Small Steps ePass becomes the first Secure Channel initiative

Before you walk – you crawl. That’s the idea behind one of the federal government’s exercises in secure ESD.

The ePass Canada system was designed to allow citizens to access programs and services through the government’s Secure Channel. Users are given unique electronic credentials to unlock whatever a given department or agency wishes to provide – including the opportunity to conduct e-commerce.

That’s what you might call “walking.” For now, however, the only thing users can do after registering on the system is change their addresses – “crawling.”

While that may not sound like much, to the folks at the Canada Customs and Revenue Agency (CCRA), it’s the beginning of something big.

“You can understand from our numbers why we are interested in ePass,” said George Arsenijevic, CCRA’s director general of individual returns and payments processing. “When you talk about CCRA, you’re talking about an organization that processes $3 billion annually in revenues, handles over 23 million income tax rerturns and 1.6 million corporate returns, and sends out benefit and credit payments worth over $11 billion to 10 million eligible Canadians.

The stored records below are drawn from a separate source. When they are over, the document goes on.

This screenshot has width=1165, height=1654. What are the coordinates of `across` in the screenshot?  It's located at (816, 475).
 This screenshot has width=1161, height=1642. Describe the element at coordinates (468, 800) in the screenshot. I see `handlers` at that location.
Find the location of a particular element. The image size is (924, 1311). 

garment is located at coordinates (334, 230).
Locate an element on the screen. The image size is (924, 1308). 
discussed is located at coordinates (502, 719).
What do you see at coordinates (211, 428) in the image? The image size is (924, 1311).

“We have a high volume of transactions and many are of a routine nature. If we can move them on to our e-commerce channels, obviously there are opportunities to improve service and keep our costs down.”

That’s where ePass Canada comes in. Arsenijevic said many paper-based programs at CCRA could thrive on the Secure Channel.

“The Secure Channel will allow these programs to get involved in e-commerce. It will let clients access their information in a very timely, cost- effective fashion.”

Although it will be some time before every department and agency is running programs and services on the Secure Channel, many citizens feel that the future is now. As of October, 7,000 people had signed up for an ePass. While they can currently only change their home addresses, mailing addresses and phone numbers, they will someday be able to use their ePass for much more.

“It’s been designed in such a way that individuals can be authenticated across government departments and use any of the programs or services the departments offer on the Secure Channel,” said Bruce Handel, director-general of business intelligence decision support and government online directorate at CCRA. “Individuals have a choice of having one ePass for dealing with all government departments, or different ePasses for their dealings with individual departments. It’s the citizen’s choice.”

While the ePass system is still in its infancy, Arsenijevic confirms that it’s operational – certificates are being generated.

“The initiative is technically working,” he said. “This has been a soft launch, and we are working the bugs out. But people are signing up for ePasses and we’re hoping that as additional services come on, more people will pick up on ePass.”